An on-demand SLG solver for chalk
31 January 2018
In my last Chalk post, I talked about an experimental, SLG-based
solver that I wrote for Chalk. That particular design was based very
closely on the excellent paper
“Efficient top-down computation of queries under the well-founded semantics”, by W. Chen, T. Swift, and D. Warren. It
followed a traditional Prolog execution model: this has a lot of
strengths, but it probably wasn’t really suitable for use in rustc.
The single biggest reason for this was that it didn’t really know when
to stop: given a query like exists<T> { T: Sized }
, it would happily
try to enumerate all sized types in the system. It was also pretty
non-obvious to me how to extend that system with things like
co-inductive predicates (needed for auto traits) and a few other
peculiarities of Rust.
In the last few days, I’ve implemented a second SLG-based solver for Chalk. This one follows a rather different design. It’s kind of a hybrid of Chalk’s traditional “recursive” solver and the SLG-based one, with a lot of influence from MiniKanren. I think it’s getting a lot closer to the sort of solver we could use in Rustc.
One key aspect of its design is that it is “on-demand” – that is, it tries to only do as much as work as it needs to produce the next answer, and then stops. This means that we can generally stop it from doing silly things like iterating over every type in the system1.
It also works in a “breadth-first fashion”. This means that, for
example, it would rather produce a series of answers like
[Vec<?T>, Rc<?T>, Box<?T>, ...]
that to go deep and give answers
like [Vec<?T>, Vec<Vec<?T>>, Vec<Vec<Vec<?T>>>, ...]
. This is
particularly useful when combined with on-demand solving, since it
helps us to quickly see ambiguity and stop enumerating answers.
Details of how it works
As part of the PR, I wrote up a README that tries to walk through how query solving works in the new solver. I thought I’d paste that here into this blog post.
The basis of the solver is the Forest
type. A forest stores a collection of tables as well as a
stack. Each table represents the stored results of a particular
query that is being performed, as well as the various strands, which
are basically suspended computations that may be used to find more
answers. Tables are interdependent: solving one query may require
solving others.
Perhaps the easiest way to explain how the solver works is to walk through an example. Let’s imagine that we have the following program:
trait Debug { }
struct u32 { }
impl Debug for u32 { }
struct Rc<T> { }
impl<T: Debug> Debug for Rc<T> { }
struct Vec<T> { }
impl<T: Debug> Debug for Vec<T> { }
Now imagine that we want to find answers for the query exists<T> { Rc<T>: Debug }
. The first step would be to u-canonicalize this query; this
is the act of giving canonical names to all the unbound inference variables based on the
order of their left-most appearance, as well as canonicalizing the universes of any
universally bound names (e.g., the T
in forall<T> { ... }
).

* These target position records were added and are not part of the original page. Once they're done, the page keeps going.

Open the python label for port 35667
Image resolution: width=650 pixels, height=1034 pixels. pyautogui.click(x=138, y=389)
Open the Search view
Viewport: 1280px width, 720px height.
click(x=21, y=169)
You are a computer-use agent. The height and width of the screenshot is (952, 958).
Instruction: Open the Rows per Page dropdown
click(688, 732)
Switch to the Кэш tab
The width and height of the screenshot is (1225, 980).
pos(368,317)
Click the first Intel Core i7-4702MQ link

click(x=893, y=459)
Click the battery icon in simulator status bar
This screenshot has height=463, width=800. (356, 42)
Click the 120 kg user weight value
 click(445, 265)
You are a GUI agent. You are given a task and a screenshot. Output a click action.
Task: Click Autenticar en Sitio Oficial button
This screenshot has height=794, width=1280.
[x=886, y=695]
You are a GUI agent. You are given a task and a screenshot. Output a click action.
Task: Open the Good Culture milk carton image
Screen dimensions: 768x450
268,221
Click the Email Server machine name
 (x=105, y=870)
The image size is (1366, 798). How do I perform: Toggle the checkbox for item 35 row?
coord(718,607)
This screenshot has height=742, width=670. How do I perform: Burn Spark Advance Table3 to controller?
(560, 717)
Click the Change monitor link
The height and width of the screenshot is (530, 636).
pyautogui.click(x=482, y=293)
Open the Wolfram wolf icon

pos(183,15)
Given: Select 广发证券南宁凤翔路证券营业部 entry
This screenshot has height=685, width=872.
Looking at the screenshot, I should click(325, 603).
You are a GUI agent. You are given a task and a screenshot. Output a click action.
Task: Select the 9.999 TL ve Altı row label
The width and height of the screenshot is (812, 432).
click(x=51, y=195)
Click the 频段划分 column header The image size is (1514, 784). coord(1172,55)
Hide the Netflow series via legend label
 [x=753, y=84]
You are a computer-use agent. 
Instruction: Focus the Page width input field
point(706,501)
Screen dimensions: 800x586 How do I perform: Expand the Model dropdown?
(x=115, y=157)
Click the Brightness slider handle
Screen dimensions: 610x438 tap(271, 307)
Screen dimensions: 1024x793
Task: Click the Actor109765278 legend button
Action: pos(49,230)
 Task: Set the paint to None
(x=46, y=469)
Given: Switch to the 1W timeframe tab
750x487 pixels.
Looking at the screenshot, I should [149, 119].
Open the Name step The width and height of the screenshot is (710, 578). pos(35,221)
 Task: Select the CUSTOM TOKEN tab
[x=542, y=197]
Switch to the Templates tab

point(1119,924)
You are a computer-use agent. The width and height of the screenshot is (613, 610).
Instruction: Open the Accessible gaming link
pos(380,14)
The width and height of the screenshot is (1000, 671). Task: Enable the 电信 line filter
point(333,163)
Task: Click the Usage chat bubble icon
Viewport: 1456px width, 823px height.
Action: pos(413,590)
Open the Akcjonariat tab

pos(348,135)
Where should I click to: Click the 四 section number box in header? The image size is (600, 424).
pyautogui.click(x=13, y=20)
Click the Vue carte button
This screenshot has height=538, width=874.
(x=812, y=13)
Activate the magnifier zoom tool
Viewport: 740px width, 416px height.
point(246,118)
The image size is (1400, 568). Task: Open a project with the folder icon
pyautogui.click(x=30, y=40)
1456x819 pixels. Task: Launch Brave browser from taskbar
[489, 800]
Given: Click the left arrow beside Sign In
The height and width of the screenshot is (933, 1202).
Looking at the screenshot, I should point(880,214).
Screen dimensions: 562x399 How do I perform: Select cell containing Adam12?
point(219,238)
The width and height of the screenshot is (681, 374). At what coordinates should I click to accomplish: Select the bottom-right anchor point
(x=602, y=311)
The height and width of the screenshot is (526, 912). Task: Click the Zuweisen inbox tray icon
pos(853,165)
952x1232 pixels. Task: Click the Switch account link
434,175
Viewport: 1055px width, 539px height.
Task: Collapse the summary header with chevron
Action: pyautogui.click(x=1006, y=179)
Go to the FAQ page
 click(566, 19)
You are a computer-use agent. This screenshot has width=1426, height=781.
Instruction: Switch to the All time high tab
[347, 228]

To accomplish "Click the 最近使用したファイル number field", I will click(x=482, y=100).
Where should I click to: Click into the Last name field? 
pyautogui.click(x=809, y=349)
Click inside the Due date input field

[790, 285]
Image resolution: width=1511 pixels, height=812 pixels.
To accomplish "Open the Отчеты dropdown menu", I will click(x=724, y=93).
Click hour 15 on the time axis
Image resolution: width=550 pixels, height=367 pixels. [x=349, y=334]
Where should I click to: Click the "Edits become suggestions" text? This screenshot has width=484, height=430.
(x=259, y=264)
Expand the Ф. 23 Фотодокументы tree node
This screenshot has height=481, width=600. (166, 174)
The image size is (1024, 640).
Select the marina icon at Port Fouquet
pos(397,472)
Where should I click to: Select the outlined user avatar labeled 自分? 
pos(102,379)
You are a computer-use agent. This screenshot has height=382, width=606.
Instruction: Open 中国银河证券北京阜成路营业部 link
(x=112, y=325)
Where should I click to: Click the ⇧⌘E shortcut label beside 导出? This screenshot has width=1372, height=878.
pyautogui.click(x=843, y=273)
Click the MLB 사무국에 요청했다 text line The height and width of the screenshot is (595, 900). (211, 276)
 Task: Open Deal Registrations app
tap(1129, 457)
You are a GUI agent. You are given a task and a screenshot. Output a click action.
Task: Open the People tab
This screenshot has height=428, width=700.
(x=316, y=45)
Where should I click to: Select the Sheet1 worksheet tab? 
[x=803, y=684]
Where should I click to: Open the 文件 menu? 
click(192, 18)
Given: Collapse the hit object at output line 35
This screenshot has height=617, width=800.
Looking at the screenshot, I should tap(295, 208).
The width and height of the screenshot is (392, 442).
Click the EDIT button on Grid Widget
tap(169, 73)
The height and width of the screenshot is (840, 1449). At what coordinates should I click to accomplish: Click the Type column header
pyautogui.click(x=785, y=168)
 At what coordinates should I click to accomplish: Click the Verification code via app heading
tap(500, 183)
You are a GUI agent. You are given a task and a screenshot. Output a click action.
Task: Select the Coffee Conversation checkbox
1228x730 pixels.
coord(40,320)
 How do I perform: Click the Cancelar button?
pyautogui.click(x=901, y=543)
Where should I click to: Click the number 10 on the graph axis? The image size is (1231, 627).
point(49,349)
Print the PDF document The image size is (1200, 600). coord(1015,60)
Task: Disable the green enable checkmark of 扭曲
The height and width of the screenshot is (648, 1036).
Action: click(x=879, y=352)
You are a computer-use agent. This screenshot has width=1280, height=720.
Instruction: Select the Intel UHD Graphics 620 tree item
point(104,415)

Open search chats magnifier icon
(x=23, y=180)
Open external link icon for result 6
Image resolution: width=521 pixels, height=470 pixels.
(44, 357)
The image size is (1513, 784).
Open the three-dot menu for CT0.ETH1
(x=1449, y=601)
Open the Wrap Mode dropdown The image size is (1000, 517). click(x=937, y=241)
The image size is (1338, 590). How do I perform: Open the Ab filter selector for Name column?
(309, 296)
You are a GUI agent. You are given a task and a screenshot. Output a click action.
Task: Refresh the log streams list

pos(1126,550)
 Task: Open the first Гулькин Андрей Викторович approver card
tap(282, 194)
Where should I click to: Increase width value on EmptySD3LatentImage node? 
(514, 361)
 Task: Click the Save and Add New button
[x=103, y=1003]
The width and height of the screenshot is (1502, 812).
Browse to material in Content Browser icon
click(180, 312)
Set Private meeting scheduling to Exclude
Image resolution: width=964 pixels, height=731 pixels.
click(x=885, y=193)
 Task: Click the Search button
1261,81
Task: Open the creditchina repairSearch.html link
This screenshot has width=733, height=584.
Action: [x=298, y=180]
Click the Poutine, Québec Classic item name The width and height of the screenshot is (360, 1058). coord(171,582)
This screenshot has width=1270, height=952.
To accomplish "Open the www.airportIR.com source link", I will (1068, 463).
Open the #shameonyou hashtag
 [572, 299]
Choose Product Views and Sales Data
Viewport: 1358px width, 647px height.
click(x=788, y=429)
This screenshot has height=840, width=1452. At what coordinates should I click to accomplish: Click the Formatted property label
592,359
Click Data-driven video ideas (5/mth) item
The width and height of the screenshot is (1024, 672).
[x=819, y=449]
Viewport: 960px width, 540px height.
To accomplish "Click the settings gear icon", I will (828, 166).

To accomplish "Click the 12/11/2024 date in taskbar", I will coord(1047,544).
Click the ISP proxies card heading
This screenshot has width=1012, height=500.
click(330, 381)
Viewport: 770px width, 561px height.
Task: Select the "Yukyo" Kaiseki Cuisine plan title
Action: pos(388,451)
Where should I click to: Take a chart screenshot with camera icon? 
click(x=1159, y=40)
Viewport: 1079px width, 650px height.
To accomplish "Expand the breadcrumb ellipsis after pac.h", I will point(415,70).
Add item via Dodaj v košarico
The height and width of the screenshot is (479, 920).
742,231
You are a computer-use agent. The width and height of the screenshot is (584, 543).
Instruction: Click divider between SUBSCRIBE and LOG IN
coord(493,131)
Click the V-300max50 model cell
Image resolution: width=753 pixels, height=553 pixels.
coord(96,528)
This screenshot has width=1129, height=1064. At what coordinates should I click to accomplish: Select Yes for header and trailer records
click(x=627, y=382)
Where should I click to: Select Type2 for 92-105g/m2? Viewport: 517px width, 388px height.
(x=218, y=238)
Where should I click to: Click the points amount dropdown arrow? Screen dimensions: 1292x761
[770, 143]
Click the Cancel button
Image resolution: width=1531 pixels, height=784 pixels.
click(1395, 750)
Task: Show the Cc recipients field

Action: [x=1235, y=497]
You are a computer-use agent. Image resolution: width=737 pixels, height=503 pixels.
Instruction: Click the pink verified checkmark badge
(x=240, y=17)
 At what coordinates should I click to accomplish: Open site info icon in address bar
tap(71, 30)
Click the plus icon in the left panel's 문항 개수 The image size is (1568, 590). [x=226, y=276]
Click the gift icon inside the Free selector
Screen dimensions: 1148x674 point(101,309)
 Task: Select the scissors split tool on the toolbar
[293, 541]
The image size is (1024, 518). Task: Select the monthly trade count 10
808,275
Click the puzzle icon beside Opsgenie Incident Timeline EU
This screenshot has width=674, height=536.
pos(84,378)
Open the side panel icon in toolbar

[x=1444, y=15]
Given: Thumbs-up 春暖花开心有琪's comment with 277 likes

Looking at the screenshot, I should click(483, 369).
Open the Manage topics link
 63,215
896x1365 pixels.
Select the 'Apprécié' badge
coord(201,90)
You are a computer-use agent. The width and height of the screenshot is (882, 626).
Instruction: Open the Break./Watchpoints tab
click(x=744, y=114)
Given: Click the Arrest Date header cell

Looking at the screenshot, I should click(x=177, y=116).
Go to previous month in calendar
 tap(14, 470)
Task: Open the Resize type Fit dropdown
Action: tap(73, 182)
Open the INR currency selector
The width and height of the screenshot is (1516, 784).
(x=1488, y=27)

In this case, there are no
universally bound names, but the canonical form Q of the query might look something like:
Rc<?0>: Debug
where ?0
is a variable in the root universe U0. We would then go and
look for a table with this as the key: since the forest is empty, this
lookup will fail, and we will create a new table T0, corresponding to
the u-canonical goal Q.
Creating a table. When we first create a table, we also initialize
it with a set of initial strands. A “strand” is kind of like a
“thread” for the solver: it contains a particular way to produce an
answer. The initial set of strands for a goal like Rc<?0>: Debug
(i.e., a “domain goal”) is determined by looking for clauses in the
environment. In Rust, these clauses derive from impls, but also from
where-clauses that are in scope. In the case of our example, there
would be three clauses, each coming from the program. Using a
Prolog-like notation, these look like:
(u32: Debug).
(Rc<T>: Debug) :- (T: Debug).
(Vec<T>: Debug) :- (T: Debug).
To create our initial strands, then, we will try to apply each of
these clauses to our goal of Rc<?0>: Debug
. The first and third
clauses are inapplicable because u32
and Vec<?0>
cannot be unified
with Rc<?0>
. The second clause, however, will work.
What is a strand? Let’s talk a bit more about what a strand is. In the code, a strand
is the combination of an inference table, an X-clause, and (possibly)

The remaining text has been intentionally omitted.